Here’s How Healthy Your Favorite Cheese Really Is
The countless varieties of cheese out there prove that this dairy delight is a universally-loved food. In addition to being great for your taste buds, cheese is generally also good for your health. Cheese is a good source of vegetarian protein and eating it is great for upping your daily calcium and potassium intake. But have you ever wondered how your favorite wine-pairing snack stacks up in terms of nutrition compared to other cheese varieties?
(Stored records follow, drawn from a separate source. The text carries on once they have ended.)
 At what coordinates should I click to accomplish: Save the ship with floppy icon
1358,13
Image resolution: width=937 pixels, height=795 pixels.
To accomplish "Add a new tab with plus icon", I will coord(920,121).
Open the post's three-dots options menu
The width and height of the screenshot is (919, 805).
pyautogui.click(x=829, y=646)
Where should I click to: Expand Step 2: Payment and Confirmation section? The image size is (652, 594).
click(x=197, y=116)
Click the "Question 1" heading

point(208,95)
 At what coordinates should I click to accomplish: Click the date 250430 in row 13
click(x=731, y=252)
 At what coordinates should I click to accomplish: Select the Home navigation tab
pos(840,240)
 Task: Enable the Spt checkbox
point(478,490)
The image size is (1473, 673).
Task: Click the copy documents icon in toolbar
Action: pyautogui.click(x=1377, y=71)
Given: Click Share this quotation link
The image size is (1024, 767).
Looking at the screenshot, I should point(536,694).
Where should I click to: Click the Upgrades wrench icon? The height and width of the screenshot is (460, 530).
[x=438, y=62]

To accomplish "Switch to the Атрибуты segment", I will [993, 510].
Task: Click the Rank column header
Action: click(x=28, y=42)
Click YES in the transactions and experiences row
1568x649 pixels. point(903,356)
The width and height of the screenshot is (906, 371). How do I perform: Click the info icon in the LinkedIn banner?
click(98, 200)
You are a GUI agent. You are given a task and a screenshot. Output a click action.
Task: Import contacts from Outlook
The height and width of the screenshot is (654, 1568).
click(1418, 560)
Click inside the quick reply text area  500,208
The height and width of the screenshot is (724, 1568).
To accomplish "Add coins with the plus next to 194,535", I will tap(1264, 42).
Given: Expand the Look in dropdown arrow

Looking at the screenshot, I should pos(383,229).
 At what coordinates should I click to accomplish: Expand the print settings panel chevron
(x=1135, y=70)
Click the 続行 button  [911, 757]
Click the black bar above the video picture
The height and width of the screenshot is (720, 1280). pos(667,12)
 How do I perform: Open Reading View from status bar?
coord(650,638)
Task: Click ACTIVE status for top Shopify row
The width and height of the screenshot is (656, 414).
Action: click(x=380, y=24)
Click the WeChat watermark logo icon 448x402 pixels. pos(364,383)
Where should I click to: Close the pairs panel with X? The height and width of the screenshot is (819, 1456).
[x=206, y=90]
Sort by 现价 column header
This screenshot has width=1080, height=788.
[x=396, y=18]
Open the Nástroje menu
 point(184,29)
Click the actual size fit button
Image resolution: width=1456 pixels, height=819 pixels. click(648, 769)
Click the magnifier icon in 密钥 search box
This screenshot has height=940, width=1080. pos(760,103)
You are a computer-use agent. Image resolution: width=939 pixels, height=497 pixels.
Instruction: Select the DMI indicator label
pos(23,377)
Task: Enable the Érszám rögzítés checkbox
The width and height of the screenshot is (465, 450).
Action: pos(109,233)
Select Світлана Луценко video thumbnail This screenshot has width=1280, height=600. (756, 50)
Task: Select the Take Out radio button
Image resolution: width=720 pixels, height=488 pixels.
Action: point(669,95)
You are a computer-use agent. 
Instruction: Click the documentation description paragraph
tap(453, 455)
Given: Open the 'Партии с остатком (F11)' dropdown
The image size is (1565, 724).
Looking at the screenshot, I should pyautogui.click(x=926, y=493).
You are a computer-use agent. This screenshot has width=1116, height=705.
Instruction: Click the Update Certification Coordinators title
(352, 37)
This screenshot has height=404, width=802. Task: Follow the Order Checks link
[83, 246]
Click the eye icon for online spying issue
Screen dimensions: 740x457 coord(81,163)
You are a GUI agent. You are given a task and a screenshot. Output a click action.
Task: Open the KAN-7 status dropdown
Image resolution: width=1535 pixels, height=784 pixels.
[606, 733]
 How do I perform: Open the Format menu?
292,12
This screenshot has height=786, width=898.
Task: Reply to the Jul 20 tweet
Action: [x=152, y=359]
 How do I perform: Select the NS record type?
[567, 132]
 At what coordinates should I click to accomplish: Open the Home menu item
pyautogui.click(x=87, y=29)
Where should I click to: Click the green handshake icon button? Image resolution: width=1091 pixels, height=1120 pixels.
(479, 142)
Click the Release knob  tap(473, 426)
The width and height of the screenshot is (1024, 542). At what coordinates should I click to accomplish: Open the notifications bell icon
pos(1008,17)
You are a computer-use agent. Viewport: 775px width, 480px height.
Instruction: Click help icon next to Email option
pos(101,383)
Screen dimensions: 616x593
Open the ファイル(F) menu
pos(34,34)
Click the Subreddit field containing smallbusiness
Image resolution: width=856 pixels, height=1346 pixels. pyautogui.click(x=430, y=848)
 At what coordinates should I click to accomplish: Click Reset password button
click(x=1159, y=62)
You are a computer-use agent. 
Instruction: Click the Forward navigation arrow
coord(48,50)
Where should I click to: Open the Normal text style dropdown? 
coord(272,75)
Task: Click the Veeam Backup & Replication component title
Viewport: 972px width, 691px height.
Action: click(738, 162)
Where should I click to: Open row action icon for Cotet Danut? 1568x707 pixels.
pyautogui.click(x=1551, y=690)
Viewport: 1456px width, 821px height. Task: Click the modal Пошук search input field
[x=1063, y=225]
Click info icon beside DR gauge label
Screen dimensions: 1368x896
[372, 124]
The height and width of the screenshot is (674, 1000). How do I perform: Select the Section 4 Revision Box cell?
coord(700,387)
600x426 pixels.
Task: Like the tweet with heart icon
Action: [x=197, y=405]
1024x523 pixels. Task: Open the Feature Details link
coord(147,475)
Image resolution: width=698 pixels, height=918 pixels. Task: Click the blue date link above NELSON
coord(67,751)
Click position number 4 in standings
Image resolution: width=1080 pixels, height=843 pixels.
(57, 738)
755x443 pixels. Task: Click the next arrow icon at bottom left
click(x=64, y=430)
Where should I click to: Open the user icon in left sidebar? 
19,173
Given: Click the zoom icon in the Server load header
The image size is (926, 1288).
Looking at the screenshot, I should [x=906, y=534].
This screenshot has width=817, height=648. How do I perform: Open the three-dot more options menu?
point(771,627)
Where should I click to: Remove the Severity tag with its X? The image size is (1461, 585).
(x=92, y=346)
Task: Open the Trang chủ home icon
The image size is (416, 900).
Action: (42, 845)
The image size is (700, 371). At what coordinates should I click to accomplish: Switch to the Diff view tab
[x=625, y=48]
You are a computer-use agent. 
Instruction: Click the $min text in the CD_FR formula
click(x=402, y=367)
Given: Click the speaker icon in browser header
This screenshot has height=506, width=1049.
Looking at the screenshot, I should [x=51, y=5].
Here’s a look at how seven popular cheese varieties compare from a health perspective.
When shopping for mozzarella at the grocery store, you’ll notice that it comes in many varieties, including fresh, shredded and part skim. A 1.5-ounce serving of part-skim mozzarella contains 333 milligrams of calcium, according to the National Institutes of Health, which is 33 percent of the recommended daily value of calcium for adults. (It’s no wonder that mozzarella is considered one of the best cheeses to eat if you’re looking to up your calcium intake.) Mozzarella is also a great choice if you’re looking for a lower-calorie cheese — a 1-ounce serving of mozzarella (both part-skim and regular) has between 70 and 80 calories.
It’s important to note, though, that both part-skim and mozzarella made with whole milk pack a relatively big punch of fat per serving, both saturated and unsaturated. Sixty-seven percent of the calories in a one-ounce serving of whole milk mozzarella come from fat, whereas part-skim mozzarella gets between 30 and 45 percent of its calories from fat. So keep portions in check when eating this cheese variety in order to avoid fat overload.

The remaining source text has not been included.